Paula se tumbó de espaldas y miró al techo. Sus planes eran los mismos de siempre, aunque al día siguiente tendría una conversación con su madre sobre el hombre que había en su vida. Aparte, daría un paseo con ella, quizá llegaran hasta el pueblo para tomar el té, verían la televisión un rato y haría algo de cena. Lo que le gustaría de verdad era estar con Pedro todo el tiempo, pero eso era algo que no reconocería jamás.


—Me quedaré tranquila.


—Entonces, a lo mejor podría quedarme tranquilo contigo.


Pedro se apoyó en un codo y le pasó la punta de un dedo por un pezón hasta que se endureció. Por muy fría que fuese, su cuerpo era tan ardiente como el de él.


—¿De verdad? —preguntó ella sin disimular la sorpresa—. ¿No tienes otros planes para el fin de semana?


—En este momento, los considero cancelados.


—¿Porque prefieres quedarte aquí?


—Es una parte del mundo muy bonita.


—Sí, lo es.


Ella se había dado cuenta de que no podía reconocer que iba a cancelar sus planes, fueran los que fuesen, porque prefería estar con ella.


—Aunque puede parecerte un poco aburrido —siguió ella—. Creo que no sabes muy bien lo que es vivir en el campo.


—Prefiero la agitación de la ciudad. Va con mi personalidad.


—¿Agresiva?


—Tú lo has dicho.


Él bajó la cabeza, le tomó el pezón entre los labios y volvió a levantar la cabeza para mirarla. Tenía los ojos de un color marrón muy claro y unas pestañas largas y tupidas, unos ojos que lo miraban con cautela.


—Véndeme esta parte del mundo —le pidió él con indolencia—. Háblame de lo bucólico que es pasear por el campo, tomar té con pastas en un pequeño salón de té, un baile rural en la sala de bailes del pueblo.


—¿Te gustaría hacer algo de eso?


—Creo que podemos prescindir del baile rural.


—Menos mal, porque no sé si hay alguna sala de bailes en el pueblo —bromeó ella—. Tampoco puedo imaginarme que disfrutes paseando por el campo o tomando té con pastas en un salón de té del pueblo. ¿Eres una de esas personas urbanas cien por cien? ¿De las que han nacido y se han criado en la ciudad y no pueden abandonarla más de cinco minutos?


—No exactamente.


Se puso un poco rígido. No iba a contar nada más.

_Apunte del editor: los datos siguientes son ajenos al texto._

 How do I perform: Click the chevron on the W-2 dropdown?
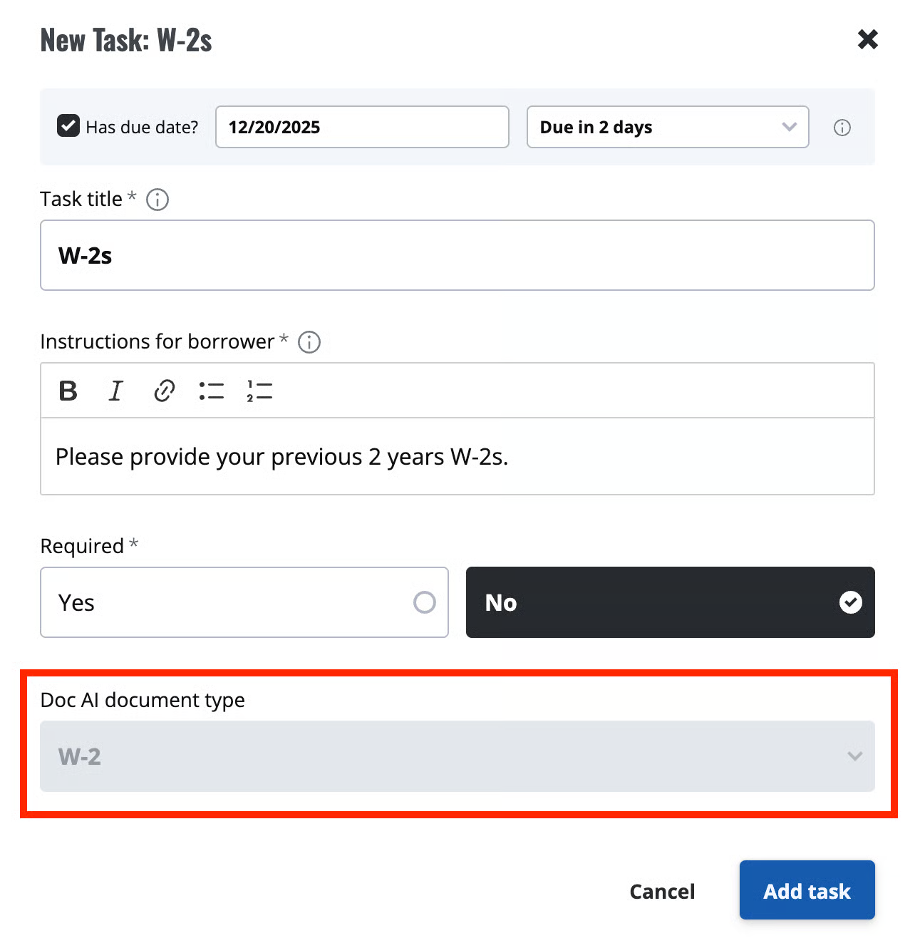pos(854,756)
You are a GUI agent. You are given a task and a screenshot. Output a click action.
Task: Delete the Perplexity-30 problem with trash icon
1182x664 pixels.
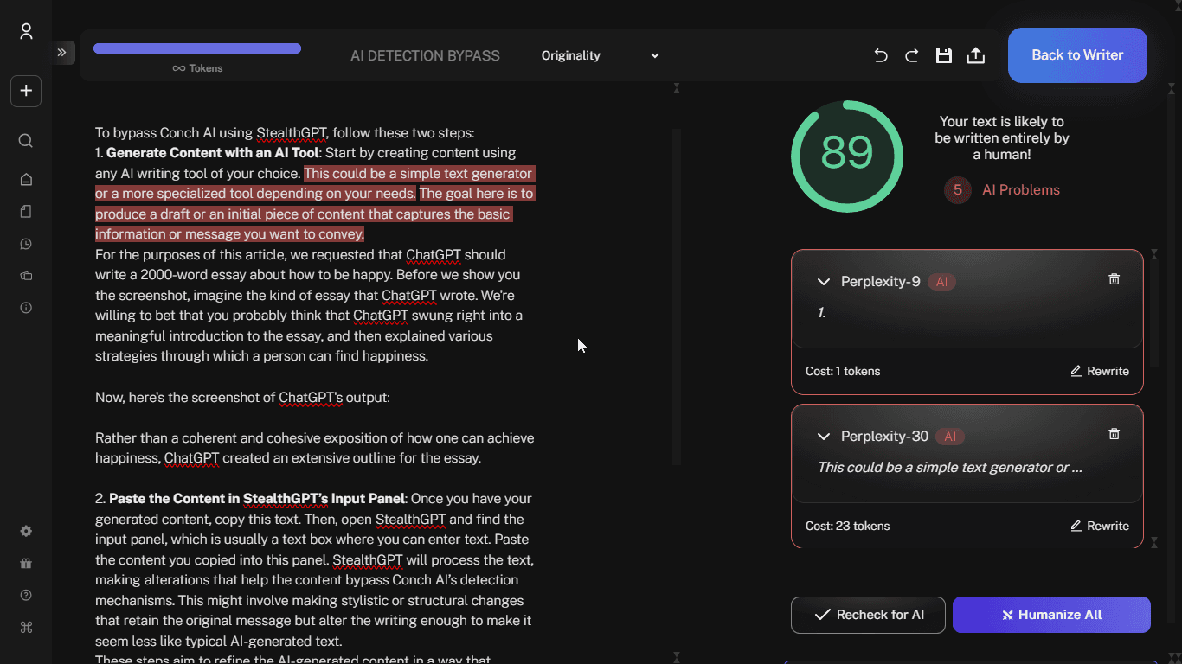click(x=1114, y=434)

—Entonces, ¿naciste y te criaste en el campo? No irás a decirme que tus padres te sacaban a pasear por el campo los domingos. Mi madre siempre me llevaba a dar un paseo muy largo los domingos por la tarde, hiciera el tiempo que hiciese. Le gustaba alejarse de la casa, de mi padre. Aunque siempre tenía que volver a tiempo para prepararle el té, si él estaba en casa. Cuanto más nos acercábamos a casa, más nerviosa y ansiosa se ponía. Esos paseos terminaron cuando cumplí once años, cuando prefería esconderme en mi cuarto para estudiar o leer.


—Yo no di paseos por el campo, no di paseos por ningún sitio.

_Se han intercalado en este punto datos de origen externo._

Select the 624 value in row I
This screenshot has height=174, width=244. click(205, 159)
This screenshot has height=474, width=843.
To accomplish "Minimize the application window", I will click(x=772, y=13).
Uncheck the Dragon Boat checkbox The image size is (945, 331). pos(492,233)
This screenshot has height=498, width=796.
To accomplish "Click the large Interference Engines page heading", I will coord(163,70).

Pedro se dio cuenta de que había sido brusco. Se sentía desasosegado, inquieto, y se sentó en el borde de la cama. 


Luego, se levantó y se acercó a la ventana, que tenía las cortinas abiertas. Desnudo, de espaldas a ella, miró los campos oscuros y una pequeña arboleda que había a la derecha. Paula pensó que eso era como si le hubiera cerrado una puerta en las narices. Se sentó y se tapó con el edredón hasta la barbilla. Él acabó dándose la vuelta, pero no volvió a la cama.


—Entonces —una sonrisa radiante iluminó la sombra que le había cruzado el rostro—, ¿qué cosas apasionantes vamos a hacer mañana?


—¿Aparte de ir al baile? Podemos dar un paseo, a lo mejor con mi madre, y echar una ojeada por el pueblo, podemos tomar el té con pastas —fingir que era una relación normal—, pero lo primero que haré por la mañana será tener una charla con mi madre.







LA TENTACIÓN: CAPITULO 17




La casa estaba oscura cuando llegaron. Eran casi las once y Pamela Chaves se acostaba temprano. Él no sabía cómo había conseguido llegar sin salirse de la carretera. No podía concentrarse. La mujer que tenía al lado había hecho añicos el dominio de sí mismo. Aunque había aliviado parte de su anhelo… Tomó una bocanada de aire al acordarse del clímax que había alcanzado en su boca. Había sido indescriptible, pero, en ese momento, necesitaba mucho más. También la habría llevado al clímax, habría puesto la mano y los dedos donde no llegaba con la boca por la estrechez del coche, pero ella lo había detenido con la respiración entrecortada y le había dicho que lo quería en su cama.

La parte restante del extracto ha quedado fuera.